→ **TASK DIRECTIONS**: In the passage below on central banks and industry groups, what kind of groups may a central bank wish to sponsor?

→ **EXTRACT TO READ**:
Although legislation may provide the most certainty, practical difficulties may need to be addressed as well. There are many things that central banks can do to stimulate industry group developments and cooperate with them short of sponsoring legislation. Explicit encouragement of industry group efforts is essential. The Report is a giant step in this direction. More needs to be done within countries so that concrete steps are taken by market participants. In addition, the central bank may wish to sponsor groups of lawyers who practice in the field of financial markets law. Such lawyer groups are not industry groups, but they are helpful forums to discover and discuss issues and propose solutions that affect industry group efforts. The inclination of some to sit back and let others do the developmental work needs to be addressed. The benefits of the initiatives discussed in this comment are real and substantial, but they will only become truly viable with the participation of most of those who stand to benefit.

Central banks need to be sympathetic to the problems that industry groups face in developing multicurrency services. In this comment, some of the legal issues have been addressed. However, legal issues are only part of the picture. Industry groups are made up of members that do not all have the same goals and interests. There are the issues of cost and time, and enormous practical problems arise in forming such a service—such as structuring the organization, developing documentation, getting regulatory approvals, developing systems and operations, and obtaining personnel and facilities—all for a venture that will not directly enhance revenues.

→ **RECORDED INFORMATION**:
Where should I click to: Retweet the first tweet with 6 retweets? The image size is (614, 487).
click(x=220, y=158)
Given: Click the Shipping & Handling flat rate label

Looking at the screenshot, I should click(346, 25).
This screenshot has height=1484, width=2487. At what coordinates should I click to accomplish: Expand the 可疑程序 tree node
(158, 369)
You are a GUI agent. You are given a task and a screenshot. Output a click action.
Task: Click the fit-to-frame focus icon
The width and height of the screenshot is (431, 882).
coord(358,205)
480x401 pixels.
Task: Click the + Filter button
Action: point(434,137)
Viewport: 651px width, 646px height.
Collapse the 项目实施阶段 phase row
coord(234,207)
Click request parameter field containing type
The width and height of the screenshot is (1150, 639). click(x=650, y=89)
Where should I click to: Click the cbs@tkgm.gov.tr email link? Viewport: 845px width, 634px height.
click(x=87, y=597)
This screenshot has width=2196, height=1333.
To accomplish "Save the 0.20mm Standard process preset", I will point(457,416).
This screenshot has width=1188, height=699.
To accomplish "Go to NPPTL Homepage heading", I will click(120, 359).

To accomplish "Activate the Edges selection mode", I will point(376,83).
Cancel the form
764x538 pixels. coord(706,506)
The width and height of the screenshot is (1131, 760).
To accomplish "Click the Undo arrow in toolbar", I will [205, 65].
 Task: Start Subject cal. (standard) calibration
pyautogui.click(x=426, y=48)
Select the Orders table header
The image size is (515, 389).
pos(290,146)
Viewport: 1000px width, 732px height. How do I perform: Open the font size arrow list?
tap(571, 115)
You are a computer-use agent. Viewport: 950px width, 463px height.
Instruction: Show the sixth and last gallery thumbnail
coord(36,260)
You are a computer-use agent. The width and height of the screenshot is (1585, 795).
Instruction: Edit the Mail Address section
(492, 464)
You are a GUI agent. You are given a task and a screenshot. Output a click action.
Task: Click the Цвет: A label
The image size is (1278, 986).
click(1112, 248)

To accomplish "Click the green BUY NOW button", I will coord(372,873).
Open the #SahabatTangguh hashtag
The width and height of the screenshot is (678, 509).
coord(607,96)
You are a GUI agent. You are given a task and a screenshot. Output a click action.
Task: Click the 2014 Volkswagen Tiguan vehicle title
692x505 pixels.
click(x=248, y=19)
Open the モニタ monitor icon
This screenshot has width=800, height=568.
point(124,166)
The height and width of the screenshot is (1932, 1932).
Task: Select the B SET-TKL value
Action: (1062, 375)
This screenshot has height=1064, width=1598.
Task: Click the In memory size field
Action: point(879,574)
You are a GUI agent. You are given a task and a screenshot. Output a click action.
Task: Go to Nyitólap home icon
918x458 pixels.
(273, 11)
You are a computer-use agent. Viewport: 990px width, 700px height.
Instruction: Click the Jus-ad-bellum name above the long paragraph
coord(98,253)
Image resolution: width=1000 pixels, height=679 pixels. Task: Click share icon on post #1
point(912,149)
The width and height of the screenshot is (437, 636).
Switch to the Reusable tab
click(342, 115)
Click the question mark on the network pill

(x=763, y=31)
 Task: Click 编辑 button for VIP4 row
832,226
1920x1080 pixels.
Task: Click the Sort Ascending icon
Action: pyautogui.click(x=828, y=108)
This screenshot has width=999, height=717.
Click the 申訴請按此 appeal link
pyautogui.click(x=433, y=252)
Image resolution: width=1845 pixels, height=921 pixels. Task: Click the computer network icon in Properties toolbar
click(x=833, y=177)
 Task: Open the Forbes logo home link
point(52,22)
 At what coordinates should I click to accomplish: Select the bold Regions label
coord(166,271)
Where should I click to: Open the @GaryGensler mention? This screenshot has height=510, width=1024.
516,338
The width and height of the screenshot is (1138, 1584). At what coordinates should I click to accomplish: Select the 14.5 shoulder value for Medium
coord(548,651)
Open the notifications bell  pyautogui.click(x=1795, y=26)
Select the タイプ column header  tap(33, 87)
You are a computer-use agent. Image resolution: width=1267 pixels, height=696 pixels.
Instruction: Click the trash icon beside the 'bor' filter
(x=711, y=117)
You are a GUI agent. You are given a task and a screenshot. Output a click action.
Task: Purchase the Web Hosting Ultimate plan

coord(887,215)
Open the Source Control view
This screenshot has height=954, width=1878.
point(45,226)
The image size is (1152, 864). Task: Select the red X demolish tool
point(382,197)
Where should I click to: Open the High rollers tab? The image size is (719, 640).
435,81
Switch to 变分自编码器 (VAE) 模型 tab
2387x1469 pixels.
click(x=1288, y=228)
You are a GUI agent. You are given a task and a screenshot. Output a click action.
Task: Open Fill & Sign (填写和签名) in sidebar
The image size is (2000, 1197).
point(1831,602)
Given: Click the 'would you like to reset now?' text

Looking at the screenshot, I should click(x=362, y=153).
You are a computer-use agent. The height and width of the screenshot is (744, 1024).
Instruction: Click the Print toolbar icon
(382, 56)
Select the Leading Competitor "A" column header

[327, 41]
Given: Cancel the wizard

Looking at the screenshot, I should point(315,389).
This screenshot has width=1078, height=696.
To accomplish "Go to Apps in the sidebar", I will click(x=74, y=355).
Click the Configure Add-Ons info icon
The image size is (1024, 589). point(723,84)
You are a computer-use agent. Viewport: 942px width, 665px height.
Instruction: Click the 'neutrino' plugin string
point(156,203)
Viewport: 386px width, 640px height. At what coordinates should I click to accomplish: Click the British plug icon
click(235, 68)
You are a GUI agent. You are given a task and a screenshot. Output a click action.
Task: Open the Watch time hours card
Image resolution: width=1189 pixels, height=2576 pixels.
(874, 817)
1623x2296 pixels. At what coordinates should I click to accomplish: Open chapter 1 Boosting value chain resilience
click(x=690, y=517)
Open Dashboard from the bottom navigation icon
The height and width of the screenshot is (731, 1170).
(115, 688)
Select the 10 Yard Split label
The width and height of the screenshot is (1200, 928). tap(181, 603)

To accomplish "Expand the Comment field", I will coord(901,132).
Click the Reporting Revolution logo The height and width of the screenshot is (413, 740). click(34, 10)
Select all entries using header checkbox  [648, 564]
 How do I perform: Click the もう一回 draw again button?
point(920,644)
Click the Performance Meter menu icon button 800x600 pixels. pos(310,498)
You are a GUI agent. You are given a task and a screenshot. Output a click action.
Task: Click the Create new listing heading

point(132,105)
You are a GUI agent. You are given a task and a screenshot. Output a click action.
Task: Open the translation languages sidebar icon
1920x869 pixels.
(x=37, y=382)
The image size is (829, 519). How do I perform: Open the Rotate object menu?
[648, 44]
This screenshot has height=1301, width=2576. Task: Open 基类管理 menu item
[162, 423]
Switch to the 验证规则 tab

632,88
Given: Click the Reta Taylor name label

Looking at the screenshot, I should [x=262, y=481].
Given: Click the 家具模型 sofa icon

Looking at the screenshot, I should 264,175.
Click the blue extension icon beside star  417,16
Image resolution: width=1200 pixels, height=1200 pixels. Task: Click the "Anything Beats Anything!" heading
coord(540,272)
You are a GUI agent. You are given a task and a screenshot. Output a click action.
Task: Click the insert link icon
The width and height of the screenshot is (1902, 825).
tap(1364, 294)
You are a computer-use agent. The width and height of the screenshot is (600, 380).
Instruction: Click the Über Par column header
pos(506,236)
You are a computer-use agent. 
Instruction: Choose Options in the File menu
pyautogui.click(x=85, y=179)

→ **SOLUTION FOR THIS EXERCISE**: Groups of lawyers who practice in the field of financial markets law.